1, Some thought's I've had:
Consider the expression
$\frac{f(x)-f(a)-f'(a)(x-a)}{(x-a)^2}$
Using L'Hopital's rule, we know this goes to $\frac{1}{2}f''(a)$ as $x$ goes to $a$.
We can simply rewrite the expression:
$\frac{\frac{f(x)-f(a)}{(x-a)} - f'(a)}{(x-a)}$
We know from mean value theorem that $\frac{f(x)-f(a)}{(x-a)} = f'(\xi)$ for some $\xi$ in $(a,x)$. But if the limit of the expression is meant to be $\frac{1}{2} f''(a)$, then I would expect that $\xi$ gets close to $\frac{(x+a)}{2}$ in some sense - but that doesn't seem true for a function like $x^3$ - there, when considering $a=0$, we get that $f'(\frac{x+a}{2}) = \frac{3}{4}x^2$, while $\frac{f(x)-f(a)}{x-a}=x^2$ for all $x$.
Either way, I'd like to know if there's some nice explanation for why the limit of that expression is $\frac{1}{2} f''(a)$, without using L'Hopital's rule.
2, Is there some sort nice visual explanation of what exactly happens when using taylor polynomials of 2nd degree, and why it works out so neatly? I understand it in a handwavy-way of "well the first derivative gives you a linear aproximation, and the second gives you a linear approximation for the derivative, and if you want the derivative to change with that speed, you put $x^2$ in there, so that it's the first derivative that changes".
But that doesn't really make things perfectly clear.

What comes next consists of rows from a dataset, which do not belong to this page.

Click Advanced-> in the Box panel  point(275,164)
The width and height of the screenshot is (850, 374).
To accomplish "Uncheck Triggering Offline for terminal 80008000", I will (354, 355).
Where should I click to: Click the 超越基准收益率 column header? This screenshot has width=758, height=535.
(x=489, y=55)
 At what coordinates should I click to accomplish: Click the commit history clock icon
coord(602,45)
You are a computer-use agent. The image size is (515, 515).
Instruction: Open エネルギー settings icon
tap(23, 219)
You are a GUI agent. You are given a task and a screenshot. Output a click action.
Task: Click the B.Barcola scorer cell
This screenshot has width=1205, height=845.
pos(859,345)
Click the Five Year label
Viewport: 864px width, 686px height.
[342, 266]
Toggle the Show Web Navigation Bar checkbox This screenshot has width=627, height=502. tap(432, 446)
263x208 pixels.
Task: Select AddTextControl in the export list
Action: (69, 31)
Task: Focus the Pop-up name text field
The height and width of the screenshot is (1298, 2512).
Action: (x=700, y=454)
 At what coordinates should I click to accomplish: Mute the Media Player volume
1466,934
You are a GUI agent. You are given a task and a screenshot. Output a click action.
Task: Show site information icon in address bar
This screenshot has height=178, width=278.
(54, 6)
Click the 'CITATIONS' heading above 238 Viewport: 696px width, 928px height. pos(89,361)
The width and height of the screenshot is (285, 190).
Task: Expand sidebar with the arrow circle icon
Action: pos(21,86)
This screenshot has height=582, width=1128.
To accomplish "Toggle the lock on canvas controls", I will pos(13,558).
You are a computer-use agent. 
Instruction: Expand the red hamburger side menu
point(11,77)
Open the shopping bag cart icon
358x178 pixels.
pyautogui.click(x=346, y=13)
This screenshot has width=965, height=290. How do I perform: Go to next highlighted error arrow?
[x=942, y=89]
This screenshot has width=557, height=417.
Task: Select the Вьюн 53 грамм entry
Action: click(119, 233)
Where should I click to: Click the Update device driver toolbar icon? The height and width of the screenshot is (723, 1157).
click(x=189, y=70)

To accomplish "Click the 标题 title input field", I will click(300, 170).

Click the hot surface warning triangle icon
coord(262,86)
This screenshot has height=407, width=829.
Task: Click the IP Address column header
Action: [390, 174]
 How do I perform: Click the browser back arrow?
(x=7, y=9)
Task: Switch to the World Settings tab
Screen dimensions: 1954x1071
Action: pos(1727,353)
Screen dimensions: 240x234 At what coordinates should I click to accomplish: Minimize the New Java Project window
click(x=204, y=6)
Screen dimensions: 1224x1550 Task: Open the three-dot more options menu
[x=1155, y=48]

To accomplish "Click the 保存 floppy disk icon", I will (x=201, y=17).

I'd like to understand why $\frac{f(x)-T_2(x)}{(x-a)^2} $ goes to zero, why the 3rd term of the taylor polynomial turns out to be exactly $\frac{1}{2} f''(a)(x-a)^2$ - but keeping the explanation visual, just like it can be done when approximating with an only linear function, ideally without resorting to something like l'Hopital's rule or using algebraic manipulations that don't get visually explained.